O consumo ocupa o lugar da consciência
A alienação em massa resulta em uma robotização de grande parte da sociedade. Pessoas caminham de um lado para o outro sem saber o porquê e para onde estão indo, há uma necessidade catastrófica do sentimento de pertencimento a algum grupo social.
Necessidade que leva a compras desnecessárias que causam diversos danos no mundo, como, por exemplo, danos ao meio ambiente. Quando é citada a palavra “desnecessário” é estabelecido o conceito do típico feito de comprar camisa x — porém — originar, naquele momento, o anseio de comprar várias blusas da mesma, mas com cores variadas e, por fim, realizar aquele desejo materialista. Esse é um ato desnecessário causado por um fantasma vestido de marca, corrompido pelo famoso consumismo. Ele(a) não percebe tamanha ignorância no ato de comprar produtos, o que predomina é a visão de absorção e sede exagerada por comprar.
Atualmente, cerca de 53% da população brasileira não tem o hábito de ler.
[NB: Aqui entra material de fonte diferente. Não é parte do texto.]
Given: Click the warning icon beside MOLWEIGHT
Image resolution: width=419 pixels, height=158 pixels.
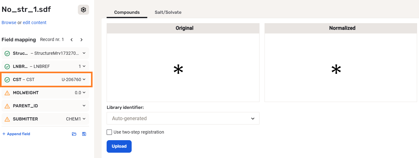Looking at the screenshot, I should 7,93.
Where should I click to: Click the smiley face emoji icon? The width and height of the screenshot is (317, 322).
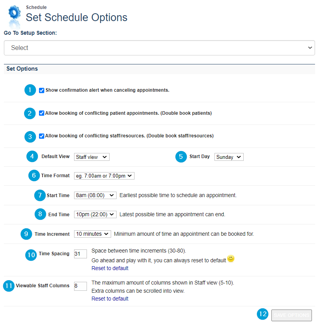231,259
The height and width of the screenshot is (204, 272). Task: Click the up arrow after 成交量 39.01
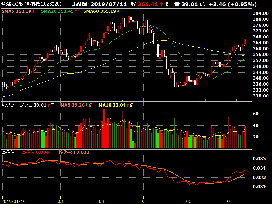48,105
Entre os livros mais comprados, o que predomina são os classificados como “livros de colorir”, tamanha atitude é de extrema preocupação. Para onde o povo está caminhando? A alienação é um dos tópicos que mais desestrutura a população de um país, o articulador dessa ação é o nosso sistema. Essa atitude é absurdamente lucrativa e aconchegante para os grandes políticos e empresários. Com o povo em suas mãos, não há percentual de revolta, erro ou prejuízo. Simplesmente basta mobilizá-los que eles acatarão as ordens, obviamente, eles jogarão a classe trabalhadora para longe de livros informativos, para longe dos grandes centros… Eles querem que os moradores de favelas e periferias estejam somente colorindo desenhos com personagens “fofinhos” pensando que está tudo bem.
Somente a massa mobiliza para fins de luta de direitos, não coloquemos a possibilidade de benefício nosso em deputados, vereadores ou prefeitos, eles sequer sabem como é viver em bairros onde a pobreza predomina, onde não há rua asfaltada ou saneamento básico. Vivenciamos a realidade que pode ser mudada com organização e consciência de classe por parte nossa. O Estado teme quando tentamos ter uma organização.
O consumismo exacerbado é um dos diversos mecanismos de robotização do povo. Com as compras compulsivas, quem lucra é o grande burguês e o brasileiro médio se afunda cada vez mais nas dívidas, aumentando o percentual que já está em 46,6%. É de extrema importância a classe trabalhadora começar a consumir exageradamente conteúdos nos quais a qualifiquem, que gerem uma consciência do que realmente acontece ao nosso redor.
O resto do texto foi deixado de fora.